At a stated term of the United States Court of Appeals for
the Second Circuit, held at the Thurgood Marshall United States
Courthouse, 40 Foley Square, in the City of New York, on the
16th day of August, two thousand sixteen.
PRESENT:
JOHN M. WALKER, JR.,
PETER W. HALL,
DEBRA ANN LIVINGSTON,
Circuit Judges.
_____________________________________
WEN-WEN LI,
Petitioner,
v. 13-1940
NAC
LORETTA E. LYNCH, UNITED STATES
ATTORNEY GENERAL,
Respondent.
_____________________________________
FOR PETITIONER: Sandra Cheng, New York, New York.
FOR RESPONDENT: Benjamin C. Mizer, Principal
Assistant Attorney General; Carl
McIntyre, Assistant Director;
Margaret A. O’Donnell, Trial
Attorney, Office of Immigration
Litigation, United States
Department of Justice, Washington,
D.C.
UPON DUE CONSIDERATION of this petition for review of a
Board of Immigration Appeals (“BIA”) decision, it is hereby
ORDERED, ADJUDGED, AND DECREED that the petition for review is
DENIED.
Petitioner Wen-Wen Li, a native and citizen of the People’s
Republic of China, seeks review of a May 3, 2013, decision of
the BIA affirming a July 22, 2011, decision of an Immigration
Judge (“IJ”) denying Li’s application for asylum, withholding
of removal, and relief under the Convention Against Torture
(“CAT”). In re Wen-Wen Li, No. A087 433 083 (B.I.A. May 3,
2013), aff’g No. A087 433 083 (Immig. Ct. N.Y. City July 22,
2011). We assume the parties’ familiarity with the underlying
facts and procedural history in this case.
Under the circumstances of this case, we have reviewed the
IJ’s decision as supplemented and modified by the BIA. See Ming
Xia Chen v. BIA, 435 F.3d 141, 144 (2d Cir. 2006); Yan Chen v.
Gonzales, 417 F.3d 268, 271 (2d Cir. 2005). The applicable
standards of review are well established. See 8 U.S.C.
2
§ 1252(b)(4)(B); Yanqin Weng v. Holder, 562 F.3d 510, 513 (2d
Cir. 2009).
Li raises three challenges to the agency’s decision. He
disputes the adverse credibility determination, argues that the
agency failed to consider evidence of a pattern or practice of
persecution of Catholics, and asserts a due process claim based
on translation errors. We address the claims in turn.
First, substantial evidence supports the agency’s adverse
credibility determination regarding Li’s family planning
claim, which was based on inconsistencies between Li’s
testimony and his credible fear interview. 8 U.S.C.

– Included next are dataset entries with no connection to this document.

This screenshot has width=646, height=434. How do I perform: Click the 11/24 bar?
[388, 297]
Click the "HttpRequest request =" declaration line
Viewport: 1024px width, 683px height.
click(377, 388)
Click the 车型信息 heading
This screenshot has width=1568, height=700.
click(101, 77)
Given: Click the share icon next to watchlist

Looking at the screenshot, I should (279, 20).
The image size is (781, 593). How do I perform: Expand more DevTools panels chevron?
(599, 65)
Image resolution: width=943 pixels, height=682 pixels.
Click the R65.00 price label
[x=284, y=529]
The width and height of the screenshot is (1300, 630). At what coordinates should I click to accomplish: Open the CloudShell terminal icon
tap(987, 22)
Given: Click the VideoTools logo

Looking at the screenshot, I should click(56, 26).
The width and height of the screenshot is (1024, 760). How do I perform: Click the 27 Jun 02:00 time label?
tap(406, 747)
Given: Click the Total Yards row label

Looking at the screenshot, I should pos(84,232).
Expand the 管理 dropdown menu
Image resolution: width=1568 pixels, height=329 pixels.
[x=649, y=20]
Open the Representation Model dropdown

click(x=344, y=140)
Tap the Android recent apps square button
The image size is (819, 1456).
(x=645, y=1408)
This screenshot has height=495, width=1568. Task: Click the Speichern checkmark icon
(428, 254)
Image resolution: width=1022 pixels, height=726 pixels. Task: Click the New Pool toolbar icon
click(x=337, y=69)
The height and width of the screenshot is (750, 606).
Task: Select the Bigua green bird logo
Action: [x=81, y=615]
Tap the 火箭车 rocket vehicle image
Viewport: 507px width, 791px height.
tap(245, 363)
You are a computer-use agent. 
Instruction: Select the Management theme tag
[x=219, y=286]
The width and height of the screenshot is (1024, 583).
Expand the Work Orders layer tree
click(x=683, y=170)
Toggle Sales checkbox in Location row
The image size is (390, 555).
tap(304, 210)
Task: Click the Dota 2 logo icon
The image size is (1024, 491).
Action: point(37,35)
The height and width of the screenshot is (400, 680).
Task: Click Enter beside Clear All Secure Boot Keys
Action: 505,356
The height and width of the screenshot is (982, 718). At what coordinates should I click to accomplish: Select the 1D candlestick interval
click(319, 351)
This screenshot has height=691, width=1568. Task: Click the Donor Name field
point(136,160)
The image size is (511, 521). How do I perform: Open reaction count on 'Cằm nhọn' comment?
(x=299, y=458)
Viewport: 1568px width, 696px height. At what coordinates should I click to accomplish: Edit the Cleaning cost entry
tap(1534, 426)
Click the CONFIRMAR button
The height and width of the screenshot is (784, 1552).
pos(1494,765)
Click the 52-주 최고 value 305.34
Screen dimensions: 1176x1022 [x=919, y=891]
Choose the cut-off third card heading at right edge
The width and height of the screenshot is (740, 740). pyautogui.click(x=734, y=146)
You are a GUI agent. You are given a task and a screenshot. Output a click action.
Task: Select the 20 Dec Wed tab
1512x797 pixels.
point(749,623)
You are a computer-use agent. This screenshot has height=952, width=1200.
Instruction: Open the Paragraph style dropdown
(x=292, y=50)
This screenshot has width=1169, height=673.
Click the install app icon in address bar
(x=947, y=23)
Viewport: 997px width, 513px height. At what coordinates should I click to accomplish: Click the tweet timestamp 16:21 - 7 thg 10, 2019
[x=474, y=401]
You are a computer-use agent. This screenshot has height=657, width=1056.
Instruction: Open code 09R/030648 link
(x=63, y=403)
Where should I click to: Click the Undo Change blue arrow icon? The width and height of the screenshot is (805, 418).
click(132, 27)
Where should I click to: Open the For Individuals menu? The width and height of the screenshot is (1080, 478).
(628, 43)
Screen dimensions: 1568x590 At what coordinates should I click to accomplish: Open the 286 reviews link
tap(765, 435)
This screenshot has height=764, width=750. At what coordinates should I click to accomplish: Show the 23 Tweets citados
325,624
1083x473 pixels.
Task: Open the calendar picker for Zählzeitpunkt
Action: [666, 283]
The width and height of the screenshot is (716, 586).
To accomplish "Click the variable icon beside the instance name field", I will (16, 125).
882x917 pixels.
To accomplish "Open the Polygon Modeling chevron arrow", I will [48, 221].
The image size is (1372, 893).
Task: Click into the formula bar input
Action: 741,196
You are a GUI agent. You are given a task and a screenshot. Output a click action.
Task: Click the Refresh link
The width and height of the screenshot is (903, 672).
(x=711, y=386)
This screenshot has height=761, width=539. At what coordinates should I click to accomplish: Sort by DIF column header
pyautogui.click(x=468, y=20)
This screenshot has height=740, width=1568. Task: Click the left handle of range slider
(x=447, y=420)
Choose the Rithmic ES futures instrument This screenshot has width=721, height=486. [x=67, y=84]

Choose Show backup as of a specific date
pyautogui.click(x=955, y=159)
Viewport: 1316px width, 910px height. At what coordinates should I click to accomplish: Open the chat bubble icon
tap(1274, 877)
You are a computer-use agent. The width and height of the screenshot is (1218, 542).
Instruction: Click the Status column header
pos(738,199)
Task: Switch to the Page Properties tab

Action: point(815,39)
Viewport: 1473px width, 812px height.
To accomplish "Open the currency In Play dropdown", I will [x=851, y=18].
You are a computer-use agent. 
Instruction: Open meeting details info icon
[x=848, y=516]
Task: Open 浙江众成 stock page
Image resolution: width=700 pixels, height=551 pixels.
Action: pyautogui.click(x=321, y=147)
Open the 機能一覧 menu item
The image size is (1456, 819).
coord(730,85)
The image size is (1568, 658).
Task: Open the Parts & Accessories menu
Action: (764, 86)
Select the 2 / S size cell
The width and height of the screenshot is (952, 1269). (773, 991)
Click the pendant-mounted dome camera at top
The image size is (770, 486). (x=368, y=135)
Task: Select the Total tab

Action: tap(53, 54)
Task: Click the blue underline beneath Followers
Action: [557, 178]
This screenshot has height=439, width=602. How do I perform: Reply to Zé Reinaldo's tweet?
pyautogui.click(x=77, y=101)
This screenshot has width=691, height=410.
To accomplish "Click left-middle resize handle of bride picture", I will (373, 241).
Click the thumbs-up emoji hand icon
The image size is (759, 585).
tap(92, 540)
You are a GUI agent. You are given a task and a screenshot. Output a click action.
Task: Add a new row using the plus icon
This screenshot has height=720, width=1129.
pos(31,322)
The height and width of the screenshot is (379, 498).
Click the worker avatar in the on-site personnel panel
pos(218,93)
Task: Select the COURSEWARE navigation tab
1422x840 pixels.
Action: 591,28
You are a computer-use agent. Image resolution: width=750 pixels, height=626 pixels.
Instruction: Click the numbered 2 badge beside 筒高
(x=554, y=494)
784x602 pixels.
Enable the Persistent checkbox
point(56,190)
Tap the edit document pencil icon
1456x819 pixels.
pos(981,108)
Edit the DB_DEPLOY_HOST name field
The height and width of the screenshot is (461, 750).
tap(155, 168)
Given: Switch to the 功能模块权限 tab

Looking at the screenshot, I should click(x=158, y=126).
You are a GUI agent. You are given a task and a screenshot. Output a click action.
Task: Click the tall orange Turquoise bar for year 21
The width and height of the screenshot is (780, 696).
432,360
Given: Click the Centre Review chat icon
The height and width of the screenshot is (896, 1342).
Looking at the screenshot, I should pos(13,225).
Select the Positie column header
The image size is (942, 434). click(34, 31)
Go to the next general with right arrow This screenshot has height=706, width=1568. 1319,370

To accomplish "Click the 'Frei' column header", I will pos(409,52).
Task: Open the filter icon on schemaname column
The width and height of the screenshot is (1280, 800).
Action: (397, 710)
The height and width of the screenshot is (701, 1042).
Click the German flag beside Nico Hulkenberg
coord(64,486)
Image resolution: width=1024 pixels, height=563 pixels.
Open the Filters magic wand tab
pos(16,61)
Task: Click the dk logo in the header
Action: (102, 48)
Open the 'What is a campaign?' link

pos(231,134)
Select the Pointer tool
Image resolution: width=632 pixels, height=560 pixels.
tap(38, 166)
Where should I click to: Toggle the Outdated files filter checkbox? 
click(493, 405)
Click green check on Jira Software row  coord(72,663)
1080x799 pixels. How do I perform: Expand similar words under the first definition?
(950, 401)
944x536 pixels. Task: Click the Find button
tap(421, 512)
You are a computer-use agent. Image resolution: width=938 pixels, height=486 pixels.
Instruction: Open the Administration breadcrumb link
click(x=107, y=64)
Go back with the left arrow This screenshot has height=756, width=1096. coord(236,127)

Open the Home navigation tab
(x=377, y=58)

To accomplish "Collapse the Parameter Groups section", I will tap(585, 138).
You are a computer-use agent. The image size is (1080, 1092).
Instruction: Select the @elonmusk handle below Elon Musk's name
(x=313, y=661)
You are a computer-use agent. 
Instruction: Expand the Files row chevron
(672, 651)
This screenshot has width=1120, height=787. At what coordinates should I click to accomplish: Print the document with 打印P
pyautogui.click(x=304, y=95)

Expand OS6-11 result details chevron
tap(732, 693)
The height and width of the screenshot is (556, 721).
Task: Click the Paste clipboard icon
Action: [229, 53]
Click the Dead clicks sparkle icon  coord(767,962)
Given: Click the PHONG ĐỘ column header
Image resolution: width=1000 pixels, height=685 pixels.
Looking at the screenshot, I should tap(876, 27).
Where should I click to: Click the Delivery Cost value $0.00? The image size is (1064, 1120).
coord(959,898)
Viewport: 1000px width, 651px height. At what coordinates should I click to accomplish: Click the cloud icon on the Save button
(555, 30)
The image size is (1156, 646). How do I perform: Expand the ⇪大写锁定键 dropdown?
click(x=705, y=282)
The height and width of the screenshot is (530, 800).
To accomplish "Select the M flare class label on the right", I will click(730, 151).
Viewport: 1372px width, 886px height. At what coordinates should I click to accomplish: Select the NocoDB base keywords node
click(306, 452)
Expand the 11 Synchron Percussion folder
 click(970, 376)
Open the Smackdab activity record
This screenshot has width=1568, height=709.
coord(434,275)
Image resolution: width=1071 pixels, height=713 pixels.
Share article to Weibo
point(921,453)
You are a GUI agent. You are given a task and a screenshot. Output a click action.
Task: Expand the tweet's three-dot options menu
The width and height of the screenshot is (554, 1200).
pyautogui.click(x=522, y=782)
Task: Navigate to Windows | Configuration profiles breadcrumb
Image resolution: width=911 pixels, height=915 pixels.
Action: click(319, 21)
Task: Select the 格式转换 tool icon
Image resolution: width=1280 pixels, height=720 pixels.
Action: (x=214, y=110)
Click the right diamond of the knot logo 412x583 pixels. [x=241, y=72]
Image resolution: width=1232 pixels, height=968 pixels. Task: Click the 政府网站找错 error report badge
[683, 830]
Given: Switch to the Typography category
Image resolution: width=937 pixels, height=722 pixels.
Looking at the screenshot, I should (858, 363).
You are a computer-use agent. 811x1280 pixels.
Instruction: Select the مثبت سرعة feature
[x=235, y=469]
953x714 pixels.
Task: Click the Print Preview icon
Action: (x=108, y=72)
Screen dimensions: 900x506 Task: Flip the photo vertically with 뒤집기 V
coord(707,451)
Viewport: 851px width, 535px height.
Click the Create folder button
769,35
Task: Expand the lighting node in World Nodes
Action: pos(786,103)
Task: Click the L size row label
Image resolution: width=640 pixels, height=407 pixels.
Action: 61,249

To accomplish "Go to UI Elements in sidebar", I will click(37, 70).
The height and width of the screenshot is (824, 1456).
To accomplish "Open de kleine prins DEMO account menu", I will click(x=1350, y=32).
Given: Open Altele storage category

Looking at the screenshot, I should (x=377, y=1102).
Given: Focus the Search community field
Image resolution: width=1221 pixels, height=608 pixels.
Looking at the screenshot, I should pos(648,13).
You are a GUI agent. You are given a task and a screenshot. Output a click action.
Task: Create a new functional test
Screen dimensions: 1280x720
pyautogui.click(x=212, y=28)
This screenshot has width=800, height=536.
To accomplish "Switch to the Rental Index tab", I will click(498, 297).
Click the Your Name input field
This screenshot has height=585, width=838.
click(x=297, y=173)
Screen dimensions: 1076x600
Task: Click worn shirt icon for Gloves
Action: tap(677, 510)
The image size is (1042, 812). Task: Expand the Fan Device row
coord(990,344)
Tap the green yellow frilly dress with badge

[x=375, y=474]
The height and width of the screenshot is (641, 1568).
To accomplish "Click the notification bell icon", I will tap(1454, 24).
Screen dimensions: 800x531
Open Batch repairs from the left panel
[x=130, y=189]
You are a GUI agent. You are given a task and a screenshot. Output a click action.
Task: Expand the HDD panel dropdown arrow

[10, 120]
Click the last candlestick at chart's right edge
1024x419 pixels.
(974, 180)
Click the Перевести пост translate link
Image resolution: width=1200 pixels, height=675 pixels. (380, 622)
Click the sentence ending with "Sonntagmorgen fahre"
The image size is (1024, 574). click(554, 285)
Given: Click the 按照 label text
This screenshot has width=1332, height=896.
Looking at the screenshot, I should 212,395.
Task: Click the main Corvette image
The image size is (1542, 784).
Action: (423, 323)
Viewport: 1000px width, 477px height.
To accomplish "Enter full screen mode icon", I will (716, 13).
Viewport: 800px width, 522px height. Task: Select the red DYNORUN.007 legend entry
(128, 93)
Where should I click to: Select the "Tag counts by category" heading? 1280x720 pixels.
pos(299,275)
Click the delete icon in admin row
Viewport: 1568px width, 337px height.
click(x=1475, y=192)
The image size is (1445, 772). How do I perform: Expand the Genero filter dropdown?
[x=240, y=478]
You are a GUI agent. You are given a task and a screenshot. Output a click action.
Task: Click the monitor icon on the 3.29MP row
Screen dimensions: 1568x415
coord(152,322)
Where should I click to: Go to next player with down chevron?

§ 1158(b)(1)(B)(iii); Xiu Xia Lin v. Mukasey, 534 F.3d 162,
163-64 (2d Cir. 2008) (explaining that the agency may base a
credibility finding on inconsistencies in the record, “without
regard to whether” they go “to the heart of the . . . claim”).
The agency did not err in finding that the record of Li’s
credible fear interview had sufficient “hallmarks of
reliability” to be considered in assessing his credibility.
Ming Zhang v. Holder, 585 F.3d 715, 725 (2d Cir. 2009). The
record appeared to be a verbatim account of the interview; it
was conducted with the aid of a Mandarin interpreter, Li does
3
not argue that he had trouble understanding the questions, and
he was asked questions that were “‘clearly designed to elicit
a potential basis for an asylum claim.’” Id. (quoting
Ramsameachire v. Ashcroft, 357 F.3d 169, 181 (2d Cir. 2004)).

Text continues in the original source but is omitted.